Looks good Matt. I like what I see in how she is learning.


----------



## Matt Vandart (Nov 28, 2012)

Thanks Peoples, I'm may be introducing the decoy on friday, so I'll get that on vid.


----------



## jack van strien (Apr 9, 2009)

You make it sound so easy.Why don't you do some u toobing and look at the attitude the KNPV dogs have toward the object.
Like Simon and Garfunkel said,Slow down you move too fast.


----------



## Matt Vandart (Nov 28, 2012)

Yeah I have watched some youtube vids of KNPV dogs. I'll make the vid and we will see. Sali Ramps up massively when the decoy is involved, she is just ****ing about here, she will probably get very sticky to the decoy though but that is gonna happen no matter how much foundation I put in. She is called "Clampy" cos once she gets hold she just does not wanna let go no matter what. Her breeders teenage daughter called her that from before 7 weeks, lol. 
How the **** I am going to do that bit without correction is gonna be a laugh, any suggestions?


----------



## Brian Anderson (Dec 2, 2010)

Matt Vandart said:


> Yeah I have watched some youtube vids of KNPV dogs. I'll make the vid and we will see. Sali Ramps up massively when the decoy is involved, she is just ****ing about here, she will probably get very sticky to the decoy though but that is gonna happen no matter how much foundation I put in. She is called "Clampy" cos once she gets hold she just does not wanna let go no matter what. Her breeders teenage daughter called her that from before 7 weeks, lol.
> How the **** I am going to do that bit without correction is gonna be a laugh, any suggestions?[/QUOTE\
> 
> you can do it without correction,,, I have one out here now that is like that .. and it can be frustrating to say the least ,,,, we use a sliding line on stuff like this... instead of using a fixed tie back we rig it up where it will slide .. I will try to get some pics for you of the setup.


----------



## Matt Vandart (Nov 28, 2012)

Excelent, thanks dude


----------



## Brian Anderson (Dec 2, 2010)

Matt Vandart said:


> Excelent, thanks dude












this pic shows how it works ... the helper is off to right controlling the line. It takes some coordination between you and the helper. There are holes in the pole that allow you to change the angle of the line as well.


----------



## Matt Vandart (Nov 28, 2012)

Well, tested her touch now, she has got the picture alot better.

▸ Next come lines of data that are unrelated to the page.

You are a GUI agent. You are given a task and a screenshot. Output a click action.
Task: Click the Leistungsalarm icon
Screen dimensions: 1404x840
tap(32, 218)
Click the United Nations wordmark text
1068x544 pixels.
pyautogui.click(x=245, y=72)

https://www.youtube.com/watch?v=LQxA91YIBd4&list=UUQojVhZh0SbM3mVJBANazcA&index=3


----------



## Matt Vandart (Nov 28, 2012)

Why does a moderator need to approve my posting?


----------



## Matt Vandart (Nov 28, 2012)

Testing her touch.
https://www.youtube.com/watch?v=LQxA91YIBd4&list=UUQojVhZh0SbM3mVJBANazcA&index=3


----------



## Bob Scott (Mar 30, 2006)

Matt Vandart said:


> Why does a moderator need to approve my posting?



What did we miss? 

BTW, nice work on the "testing the touch" video.


----------



## Matt Vandart (Nov 28, 2012)

Thats what we missed, you can see it Bob?


----------



## Connie Sutherland (Mar 27, 2006)

I don't understand either. There are no restrictions or mod stuff on Matt. Weird.

Sending you a PM, Matt.


----------



## Matt Vandart (Nov 28, 2012)

The post was just a vid update on sali's progress basically


----------



## Connie Sutherland (Mar 27, 2006)

Matt Vandart said:


> Well, tested her touch now, she has got the picture alot better.
> 
> https://www.youtube.com/watch?v=LQxA91YIBd4&list=UUQojVhZh0SbM3mVJBANazcA&index=3


Can others see it now (not just mods)?


----------



## Matt Vandart (Nov 28, 2012)

still not visible


----------



## Connie Sutherland (Mar 27, 2006)

Matt Vandart said:


> still not visible


But you can see my post directly above? Does MY post include the link to your video?


----------



## Bob Scott (Mar 30, 2006)

I see the touch video clear as a bell when I click on your link.


----------



## Matt Vandart (Nov 28, 2012)

Connie Sutherland said:


> But you can see my post directly above? Does MY post include the link to your video?


Yes it does Connie, weird eh


----------



## Connie Sutherland (Mar 27, 2006)

Matt Vandart said:


> Yes it does Connie, weird eh


Matt, that's been fixed. Your post shows now (to everyone).



Thank you, Yung! 

I dug around until I found weird "moderated" icon, and then emailed Yung, who cleared it.



So thank you, Matt, for pointing this out. Now I know exactly what to look for even if no one brings up a posted youtube link that doesn't show in the thread. 

It not at all frequent, BTW.


----------



## Matt Vandart (Nov 28, 2012)

Weird and thank you very much Connie, you're a star!


----------